Description of the task
The response should contain only those lines of the entries below that include the string "năng".

Provided data
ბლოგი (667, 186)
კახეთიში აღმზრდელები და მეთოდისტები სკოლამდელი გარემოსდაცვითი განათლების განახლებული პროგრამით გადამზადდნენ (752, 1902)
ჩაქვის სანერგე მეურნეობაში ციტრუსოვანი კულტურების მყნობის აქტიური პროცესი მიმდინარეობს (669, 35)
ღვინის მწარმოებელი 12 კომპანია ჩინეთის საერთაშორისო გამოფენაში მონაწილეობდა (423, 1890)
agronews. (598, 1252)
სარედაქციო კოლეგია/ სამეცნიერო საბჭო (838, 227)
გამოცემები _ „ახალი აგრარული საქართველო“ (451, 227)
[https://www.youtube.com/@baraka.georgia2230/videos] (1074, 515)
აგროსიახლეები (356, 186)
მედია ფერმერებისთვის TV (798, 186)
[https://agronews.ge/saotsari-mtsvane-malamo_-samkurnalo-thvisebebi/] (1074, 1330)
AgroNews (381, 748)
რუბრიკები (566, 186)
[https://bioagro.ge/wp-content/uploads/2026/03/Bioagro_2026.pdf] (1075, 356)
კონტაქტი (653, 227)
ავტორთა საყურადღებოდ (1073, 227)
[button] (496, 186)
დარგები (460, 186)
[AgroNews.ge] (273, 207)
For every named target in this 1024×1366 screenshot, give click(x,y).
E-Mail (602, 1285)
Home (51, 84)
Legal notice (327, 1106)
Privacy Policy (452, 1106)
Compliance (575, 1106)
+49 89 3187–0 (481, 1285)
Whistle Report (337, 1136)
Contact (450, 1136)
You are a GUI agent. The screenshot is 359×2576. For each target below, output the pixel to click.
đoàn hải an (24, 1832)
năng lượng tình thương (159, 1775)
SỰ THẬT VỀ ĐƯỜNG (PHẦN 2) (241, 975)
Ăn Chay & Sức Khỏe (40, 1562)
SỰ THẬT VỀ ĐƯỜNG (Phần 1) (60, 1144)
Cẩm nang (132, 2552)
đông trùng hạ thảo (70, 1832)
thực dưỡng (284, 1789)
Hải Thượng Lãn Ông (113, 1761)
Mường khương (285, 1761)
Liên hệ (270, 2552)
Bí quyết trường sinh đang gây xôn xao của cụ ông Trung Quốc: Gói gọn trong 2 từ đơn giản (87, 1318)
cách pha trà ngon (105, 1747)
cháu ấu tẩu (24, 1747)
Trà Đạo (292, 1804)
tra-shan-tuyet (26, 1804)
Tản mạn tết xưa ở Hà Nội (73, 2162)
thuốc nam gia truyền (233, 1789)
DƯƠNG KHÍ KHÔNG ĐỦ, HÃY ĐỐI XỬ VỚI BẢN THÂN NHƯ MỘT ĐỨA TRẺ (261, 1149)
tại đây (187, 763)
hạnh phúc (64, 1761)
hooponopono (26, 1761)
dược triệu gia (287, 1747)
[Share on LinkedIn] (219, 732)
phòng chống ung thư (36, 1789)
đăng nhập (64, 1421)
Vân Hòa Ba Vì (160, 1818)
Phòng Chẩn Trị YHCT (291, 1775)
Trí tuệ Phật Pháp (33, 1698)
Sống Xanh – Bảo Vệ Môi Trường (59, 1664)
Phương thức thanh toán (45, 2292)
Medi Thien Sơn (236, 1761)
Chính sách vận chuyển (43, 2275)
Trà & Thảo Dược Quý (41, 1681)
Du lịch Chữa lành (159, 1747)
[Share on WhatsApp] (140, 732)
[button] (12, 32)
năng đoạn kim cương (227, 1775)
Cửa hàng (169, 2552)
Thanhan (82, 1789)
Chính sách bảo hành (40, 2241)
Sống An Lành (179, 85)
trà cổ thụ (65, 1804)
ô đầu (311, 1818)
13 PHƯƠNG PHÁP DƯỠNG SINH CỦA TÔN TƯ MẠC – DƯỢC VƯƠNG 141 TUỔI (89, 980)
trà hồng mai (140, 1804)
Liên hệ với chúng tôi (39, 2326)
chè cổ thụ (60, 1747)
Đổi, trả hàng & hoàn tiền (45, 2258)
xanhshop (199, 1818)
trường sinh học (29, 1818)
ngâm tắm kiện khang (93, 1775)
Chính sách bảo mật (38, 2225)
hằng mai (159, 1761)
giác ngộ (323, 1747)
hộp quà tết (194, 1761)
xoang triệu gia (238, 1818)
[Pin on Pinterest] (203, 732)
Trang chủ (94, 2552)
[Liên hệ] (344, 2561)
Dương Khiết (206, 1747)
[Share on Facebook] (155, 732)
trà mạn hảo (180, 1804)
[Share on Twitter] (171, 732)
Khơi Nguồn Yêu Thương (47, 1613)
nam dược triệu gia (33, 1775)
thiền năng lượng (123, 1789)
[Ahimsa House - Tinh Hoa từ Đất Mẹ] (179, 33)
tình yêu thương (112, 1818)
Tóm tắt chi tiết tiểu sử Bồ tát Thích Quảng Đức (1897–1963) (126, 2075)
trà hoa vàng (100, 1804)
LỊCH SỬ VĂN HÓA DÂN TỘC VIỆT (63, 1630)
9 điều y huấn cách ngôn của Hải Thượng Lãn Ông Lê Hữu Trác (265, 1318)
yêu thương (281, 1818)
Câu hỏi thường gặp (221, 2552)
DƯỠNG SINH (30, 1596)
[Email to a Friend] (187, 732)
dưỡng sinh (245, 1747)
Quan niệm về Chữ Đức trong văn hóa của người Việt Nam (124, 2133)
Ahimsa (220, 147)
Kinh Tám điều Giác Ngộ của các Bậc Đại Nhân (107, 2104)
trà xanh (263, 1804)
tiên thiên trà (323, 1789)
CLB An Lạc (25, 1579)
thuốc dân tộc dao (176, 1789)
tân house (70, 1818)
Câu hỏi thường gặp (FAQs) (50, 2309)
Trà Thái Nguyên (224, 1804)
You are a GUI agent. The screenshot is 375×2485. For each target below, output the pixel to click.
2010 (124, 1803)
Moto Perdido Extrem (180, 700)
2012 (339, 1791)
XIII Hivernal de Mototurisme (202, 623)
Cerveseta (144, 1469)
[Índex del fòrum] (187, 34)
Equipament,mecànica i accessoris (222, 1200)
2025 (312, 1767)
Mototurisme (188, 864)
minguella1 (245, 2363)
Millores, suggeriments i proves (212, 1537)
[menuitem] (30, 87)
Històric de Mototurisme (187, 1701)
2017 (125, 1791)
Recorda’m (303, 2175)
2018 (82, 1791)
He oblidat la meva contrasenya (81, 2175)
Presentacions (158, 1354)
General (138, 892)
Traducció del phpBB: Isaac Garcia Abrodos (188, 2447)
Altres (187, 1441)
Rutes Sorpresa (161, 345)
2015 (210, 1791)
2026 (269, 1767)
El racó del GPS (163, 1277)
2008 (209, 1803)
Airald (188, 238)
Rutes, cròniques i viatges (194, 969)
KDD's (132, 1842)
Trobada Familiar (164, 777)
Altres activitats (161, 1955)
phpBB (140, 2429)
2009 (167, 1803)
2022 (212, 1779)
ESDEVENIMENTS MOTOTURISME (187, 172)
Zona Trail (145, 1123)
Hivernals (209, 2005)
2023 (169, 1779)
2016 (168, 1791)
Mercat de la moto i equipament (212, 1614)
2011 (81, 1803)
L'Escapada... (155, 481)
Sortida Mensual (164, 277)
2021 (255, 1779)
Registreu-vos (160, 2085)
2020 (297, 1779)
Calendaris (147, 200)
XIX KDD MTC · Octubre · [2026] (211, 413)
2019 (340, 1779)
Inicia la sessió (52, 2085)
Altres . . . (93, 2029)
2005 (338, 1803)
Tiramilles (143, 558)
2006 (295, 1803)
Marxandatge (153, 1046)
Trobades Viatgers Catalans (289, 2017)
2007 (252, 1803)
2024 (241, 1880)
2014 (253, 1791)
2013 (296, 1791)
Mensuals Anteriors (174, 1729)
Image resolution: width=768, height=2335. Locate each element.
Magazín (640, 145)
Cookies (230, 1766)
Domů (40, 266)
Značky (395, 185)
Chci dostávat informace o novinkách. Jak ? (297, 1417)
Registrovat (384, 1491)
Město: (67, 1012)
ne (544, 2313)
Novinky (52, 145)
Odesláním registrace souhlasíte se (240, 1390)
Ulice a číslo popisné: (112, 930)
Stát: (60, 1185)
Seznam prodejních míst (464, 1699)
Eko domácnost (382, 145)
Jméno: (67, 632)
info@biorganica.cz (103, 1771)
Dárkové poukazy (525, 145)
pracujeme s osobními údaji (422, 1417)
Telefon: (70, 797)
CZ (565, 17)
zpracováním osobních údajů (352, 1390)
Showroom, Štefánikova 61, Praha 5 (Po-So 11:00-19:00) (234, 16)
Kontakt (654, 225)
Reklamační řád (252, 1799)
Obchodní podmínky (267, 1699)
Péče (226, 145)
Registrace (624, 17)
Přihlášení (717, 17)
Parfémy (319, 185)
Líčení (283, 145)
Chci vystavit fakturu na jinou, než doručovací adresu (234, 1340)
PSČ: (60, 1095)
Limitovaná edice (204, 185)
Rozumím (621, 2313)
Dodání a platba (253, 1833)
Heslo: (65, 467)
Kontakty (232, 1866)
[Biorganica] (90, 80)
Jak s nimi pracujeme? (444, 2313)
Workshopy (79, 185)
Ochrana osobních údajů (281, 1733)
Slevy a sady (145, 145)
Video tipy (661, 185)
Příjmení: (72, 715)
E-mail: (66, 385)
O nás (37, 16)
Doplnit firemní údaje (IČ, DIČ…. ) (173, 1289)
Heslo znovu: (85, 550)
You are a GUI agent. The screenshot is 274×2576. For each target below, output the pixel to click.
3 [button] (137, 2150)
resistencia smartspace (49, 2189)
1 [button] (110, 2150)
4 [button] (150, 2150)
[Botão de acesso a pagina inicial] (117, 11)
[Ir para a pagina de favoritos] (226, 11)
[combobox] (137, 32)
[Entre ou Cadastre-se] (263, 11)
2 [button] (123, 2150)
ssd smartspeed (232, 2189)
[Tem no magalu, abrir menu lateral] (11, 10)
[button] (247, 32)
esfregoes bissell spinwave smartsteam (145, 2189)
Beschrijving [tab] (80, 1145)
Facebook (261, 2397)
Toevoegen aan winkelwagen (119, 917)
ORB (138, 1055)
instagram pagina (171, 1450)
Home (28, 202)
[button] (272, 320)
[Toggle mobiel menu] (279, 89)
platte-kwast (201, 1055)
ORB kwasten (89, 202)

The answer
năng lượng tình thương (159, 1775)
năng đoạn kim cương (227, 1775)
thiền năng lượng (123, 1789)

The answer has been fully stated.